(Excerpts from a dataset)
--

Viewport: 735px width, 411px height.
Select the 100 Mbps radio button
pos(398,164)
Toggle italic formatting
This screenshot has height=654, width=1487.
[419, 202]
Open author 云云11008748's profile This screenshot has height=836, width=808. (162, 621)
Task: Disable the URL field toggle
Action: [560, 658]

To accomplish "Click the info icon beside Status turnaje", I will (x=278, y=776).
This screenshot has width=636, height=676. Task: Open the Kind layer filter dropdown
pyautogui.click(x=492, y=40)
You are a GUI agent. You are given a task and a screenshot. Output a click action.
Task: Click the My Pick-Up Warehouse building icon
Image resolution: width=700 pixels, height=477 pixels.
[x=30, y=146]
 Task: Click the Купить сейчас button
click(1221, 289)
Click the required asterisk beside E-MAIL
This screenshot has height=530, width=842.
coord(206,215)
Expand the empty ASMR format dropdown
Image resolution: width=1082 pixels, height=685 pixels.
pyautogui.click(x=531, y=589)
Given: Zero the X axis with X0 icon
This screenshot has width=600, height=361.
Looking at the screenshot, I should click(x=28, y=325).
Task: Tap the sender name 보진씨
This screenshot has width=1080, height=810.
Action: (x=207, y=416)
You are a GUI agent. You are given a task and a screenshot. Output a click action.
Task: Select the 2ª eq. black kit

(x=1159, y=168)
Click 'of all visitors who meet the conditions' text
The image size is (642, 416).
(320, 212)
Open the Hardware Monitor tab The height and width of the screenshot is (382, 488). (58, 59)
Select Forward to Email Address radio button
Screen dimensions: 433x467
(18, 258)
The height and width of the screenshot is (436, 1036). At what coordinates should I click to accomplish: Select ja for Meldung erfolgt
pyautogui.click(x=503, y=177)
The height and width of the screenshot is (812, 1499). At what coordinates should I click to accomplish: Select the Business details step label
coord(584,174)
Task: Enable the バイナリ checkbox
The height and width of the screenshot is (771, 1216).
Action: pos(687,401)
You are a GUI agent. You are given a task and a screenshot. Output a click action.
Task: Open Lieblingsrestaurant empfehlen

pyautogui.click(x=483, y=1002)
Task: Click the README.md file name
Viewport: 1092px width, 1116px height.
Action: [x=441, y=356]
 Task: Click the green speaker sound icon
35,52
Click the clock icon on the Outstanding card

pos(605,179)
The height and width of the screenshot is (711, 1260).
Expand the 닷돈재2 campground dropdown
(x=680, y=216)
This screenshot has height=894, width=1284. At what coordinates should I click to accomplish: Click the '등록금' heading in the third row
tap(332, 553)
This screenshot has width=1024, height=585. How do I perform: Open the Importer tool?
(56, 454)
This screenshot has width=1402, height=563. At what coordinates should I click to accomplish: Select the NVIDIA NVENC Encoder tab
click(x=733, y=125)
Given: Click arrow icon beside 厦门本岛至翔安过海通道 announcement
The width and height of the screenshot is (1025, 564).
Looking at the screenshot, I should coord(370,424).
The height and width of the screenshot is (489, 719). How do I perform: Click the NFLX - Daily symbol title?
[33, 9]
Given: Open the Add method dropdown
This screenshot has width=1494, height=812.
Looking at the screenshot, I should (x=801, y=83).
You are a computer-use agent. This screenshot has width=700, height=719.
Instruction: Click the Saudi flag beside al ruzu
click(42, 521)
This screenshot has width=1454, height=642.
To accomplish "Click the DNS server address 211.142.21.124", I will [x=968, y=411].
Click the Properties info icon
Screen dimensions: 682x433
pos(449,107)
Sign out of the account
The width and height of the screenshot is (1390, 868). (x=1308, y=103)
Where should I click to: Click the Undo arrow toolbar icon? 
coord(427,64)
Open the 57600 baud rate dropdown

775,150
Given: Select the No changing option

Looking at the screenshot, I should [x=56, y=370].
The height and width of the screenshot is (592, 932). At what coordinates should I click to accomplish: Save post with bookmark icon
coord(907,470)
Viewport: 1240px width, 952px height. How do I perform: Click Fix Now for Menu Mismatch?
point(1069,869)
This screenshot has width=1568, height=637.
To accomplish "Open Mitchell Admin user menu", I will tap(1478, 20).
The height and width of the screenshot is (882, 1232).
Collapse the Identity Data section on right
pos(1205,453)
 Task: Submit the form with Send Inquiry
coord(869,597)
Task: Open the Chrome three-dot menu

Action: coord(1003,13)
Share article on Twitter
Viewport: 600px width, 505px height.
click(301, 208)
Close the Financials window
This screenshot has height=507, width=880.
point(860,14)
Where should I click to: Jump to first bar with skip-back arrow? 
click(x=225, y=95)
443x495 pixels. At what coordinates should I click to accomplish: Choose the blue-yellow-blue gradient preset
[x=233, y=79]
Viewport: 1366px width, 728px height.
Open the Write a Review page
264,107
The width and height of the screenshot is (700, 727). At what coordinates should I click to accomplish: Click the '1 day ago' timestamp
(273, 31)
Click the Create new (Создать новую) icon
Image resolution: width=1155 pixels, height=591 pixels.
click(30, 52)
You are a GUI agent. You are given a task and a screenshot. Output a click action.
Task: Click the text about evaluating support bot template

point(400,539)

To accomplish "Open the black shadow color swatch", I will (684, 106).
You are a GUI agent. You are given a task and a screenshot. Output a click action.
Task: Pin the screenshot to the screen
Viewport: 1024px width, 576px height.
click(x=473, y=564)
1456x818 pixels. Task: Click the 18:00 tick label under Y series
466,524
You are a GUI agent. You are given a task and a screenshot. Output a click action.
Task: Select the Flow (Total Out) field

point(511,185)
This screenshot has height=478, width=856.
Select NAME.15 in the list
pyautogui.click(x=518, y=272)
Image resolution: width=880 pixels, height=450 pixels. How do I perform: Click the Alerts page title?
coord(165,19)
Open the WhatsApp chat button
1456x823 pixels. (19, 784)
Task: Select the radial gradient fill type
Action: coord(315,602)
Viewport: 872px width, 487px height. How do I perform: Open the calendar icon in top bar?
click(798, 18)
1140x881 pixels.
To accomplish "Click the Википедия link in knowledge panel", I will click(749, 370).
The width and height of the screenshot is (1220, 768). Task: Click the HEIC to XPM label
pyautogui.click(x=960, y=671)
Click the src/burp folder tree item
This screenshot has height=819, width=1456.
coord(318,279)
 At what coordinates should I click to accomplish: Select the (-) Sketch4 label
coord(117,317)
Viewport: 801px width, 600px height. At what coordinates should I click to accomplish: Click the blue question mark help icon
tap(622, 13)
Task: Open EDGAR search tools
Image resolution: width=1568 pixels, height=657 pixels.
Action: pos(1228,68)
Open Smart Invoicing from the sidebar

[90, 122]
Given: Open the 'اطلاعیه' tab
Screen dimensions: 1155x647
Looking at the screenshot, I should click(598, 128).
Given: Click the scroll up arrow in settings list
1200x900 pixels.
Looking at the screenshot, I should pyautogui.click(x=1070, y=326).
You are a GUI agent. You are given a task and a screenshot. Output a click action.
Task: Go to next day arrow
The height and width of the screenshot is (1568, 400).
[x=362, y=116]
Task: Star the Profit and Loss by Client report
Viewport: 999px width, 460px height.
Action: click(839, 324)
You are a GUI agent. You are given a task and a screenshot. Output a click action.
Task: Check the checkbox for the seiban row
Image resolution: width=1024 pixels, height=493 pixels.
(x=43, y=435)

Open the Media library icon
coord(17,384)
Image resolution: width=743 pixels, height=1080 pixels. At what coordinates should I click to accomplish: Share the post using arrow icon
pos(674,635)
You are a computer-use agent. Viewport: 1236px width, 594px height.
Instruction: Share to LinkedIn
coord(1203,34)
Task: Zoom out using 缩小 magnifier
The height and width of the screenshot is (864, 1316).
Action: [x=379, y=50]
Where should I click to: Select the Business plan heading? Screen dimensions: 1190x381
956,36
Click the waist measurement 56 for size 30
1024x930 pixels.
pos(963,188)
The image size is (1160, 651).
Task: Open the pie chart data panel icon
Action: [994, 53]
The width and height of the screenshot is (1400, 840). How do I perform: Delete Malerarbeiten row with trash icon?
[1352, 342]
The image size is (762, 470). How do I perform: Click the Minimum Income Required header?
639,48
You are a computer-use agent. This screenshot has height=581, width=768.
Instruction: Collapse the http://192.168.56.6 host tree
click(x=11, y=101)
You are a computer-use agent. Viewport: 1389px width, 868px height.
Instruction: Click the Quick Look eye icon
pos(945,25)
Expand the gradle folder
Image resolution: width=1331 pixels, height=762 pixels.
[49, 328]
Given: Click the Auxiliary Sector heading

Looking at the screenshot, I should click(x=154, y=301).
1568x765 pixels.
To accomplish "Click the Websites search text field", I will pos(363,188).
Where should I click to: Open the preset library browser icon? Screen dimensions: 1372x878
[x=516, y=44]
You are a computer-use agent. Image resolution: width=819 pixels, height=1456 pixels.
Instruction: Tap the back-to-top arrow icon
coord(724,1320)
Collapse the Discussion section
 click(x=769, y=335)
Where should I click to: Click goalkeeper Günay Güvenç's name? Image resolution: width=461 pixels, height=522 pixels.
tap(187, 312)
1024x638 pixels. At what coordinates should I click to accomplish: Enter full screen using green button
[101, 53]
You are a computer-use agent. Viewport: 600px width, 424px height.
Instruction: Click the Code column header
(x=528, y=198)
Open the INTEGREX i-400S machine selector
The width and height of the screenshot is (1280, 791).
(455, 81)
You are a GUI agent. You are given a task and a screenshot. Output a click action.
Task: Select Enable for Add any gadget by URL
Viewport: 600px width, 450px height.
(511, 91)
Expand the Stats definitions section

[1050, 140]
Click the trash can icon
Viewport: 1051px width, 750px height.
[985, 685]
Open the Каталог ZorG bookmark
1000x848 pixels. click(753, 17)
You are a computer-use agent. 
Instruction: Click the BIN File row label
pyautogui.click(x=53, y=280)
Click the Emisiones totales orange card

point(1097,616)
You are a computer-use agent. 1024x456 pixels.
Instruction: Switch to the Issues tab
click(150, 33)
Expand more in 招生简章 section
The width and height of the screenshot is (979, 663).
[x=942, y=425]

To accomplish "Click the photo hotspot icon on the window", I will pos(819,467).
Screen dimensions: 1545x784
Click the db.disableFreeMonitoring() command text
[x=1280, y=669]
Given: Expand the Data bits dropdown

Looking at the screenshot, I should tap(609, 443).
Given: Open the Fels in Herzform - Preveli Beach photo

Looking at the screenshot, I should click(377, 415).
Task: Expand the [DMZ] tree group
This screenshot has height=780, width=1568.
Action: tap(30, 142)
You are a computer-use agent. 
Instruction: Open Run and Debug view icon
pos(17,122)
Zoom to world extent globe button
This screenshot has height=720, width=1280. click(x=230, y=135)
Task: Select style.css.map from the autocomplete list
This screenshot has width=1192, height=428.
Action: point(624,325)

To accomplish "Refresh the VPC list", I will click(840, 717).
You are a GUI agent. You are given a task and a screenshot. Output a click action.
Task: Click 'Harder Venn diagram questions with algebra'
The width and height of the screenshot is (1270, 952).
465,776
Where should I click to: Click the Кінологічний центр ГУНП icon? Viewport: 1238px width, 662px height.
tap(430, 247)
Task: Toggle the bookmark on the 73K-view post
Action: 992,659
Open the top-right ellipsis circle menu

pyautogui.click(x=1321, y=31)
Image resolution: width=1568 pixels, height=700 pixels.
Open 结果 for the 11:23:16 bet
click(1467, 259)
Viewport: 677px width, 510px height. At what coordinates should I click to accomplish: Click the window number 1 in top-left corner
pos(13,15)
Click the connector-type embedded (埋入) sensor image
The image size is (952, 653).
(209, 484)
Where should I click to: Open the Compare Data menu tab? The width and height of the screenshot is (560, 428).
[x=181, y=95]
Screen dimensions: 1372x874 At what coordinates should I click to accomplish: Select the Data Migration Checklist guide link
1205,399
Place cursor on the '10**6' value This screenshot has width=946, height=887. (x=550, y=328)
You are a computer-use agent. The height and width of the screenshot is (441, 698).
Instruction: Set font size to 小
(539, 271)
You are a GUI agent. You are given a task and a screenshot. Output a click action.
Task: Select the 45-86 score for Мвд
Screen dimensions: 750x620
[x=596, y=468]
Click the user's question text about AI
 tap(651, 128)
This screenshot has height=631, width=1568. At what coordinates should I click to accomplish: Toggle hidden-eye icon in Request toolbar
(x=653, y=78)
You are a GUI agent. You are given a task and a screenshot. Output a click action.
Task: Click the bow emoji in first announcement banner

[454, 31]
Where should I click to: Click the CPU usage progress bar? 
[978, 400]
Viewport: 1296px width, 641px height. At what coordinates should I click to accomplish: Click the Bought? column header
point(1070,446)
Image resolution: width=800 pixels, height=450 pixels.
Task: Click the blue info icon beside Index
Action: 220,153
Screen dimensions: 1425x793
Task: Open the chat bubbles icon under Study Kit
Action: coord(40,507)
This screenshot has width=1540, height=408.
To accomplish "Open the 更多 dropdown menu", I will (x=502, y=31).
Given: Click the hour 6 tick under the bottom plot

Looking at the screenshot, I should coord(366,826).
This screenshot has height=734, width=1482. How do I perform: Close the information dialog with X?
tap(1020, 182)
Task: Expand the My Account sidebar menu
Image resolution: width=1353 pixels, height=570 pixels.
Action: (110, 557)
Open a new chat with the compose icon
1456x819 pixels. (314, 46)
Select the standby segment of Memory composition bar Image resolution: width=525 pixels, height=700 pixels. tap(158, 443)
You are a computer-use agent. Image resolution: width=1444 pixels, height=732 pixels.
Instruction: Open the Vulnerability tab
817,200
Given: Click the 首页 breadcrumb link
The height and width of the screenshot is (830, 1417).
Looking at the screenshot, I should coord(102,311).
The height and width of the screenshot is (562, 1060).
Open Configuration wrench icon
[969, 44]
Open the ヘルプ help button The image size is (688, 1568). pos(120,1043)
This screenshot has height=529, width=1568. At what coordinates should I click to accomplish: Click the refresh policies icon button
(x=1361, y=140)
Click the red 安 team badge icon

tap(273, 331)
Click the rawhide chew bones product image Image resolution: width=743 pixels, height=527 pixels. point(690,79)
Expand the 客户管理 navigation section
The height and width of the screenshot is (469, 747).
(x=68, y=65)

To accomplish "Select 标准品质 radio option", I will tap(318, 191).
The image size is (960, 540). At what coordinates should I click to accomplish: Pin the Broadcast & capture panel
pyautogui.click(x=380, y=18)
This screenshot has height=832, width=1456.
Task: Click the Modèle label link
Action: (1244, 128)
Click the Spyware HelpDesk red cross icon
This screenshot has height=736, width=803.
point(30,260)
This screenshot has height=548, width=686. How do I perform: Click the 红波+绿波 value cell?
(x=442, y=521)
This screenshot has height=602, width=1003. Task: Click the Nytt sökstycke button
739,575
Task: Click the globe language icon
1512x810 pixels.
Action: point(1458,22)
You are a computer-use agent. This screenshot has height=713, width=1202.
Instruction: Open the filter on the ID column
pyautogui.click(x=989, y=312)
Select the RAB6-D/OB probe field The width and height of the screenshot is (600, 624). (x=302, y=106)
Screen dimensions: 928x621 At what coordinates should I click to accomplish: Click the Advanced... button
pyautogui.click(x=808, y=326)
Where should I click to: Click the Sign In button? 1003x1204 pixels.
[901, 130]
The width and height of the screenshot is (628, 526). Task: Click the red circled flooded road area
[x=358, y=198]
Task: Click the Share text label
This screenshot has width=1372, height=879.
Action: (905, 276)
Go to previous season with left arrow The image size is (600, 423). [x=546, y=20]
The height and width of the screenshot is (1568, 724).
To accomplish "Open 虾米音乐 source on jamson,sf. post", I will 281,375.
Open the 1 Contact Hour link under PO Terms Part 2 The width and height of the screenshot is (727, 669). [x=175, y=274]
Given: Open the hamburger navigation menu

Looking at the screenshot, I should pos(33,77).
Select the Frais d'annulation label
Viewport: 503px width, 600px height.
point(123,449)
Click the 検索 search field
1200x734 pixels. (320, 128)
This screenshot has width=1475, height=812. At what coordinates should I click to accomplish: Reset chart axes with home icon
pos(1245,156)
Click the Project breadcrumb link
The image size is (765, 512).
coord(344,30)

--

* **Task statement**: Your answer should consist of each line above in which "checkbox" appears.

* **Answer section**:
Task: Enable the バイナリ checkbox
Task: Check the checkbox for the seiban row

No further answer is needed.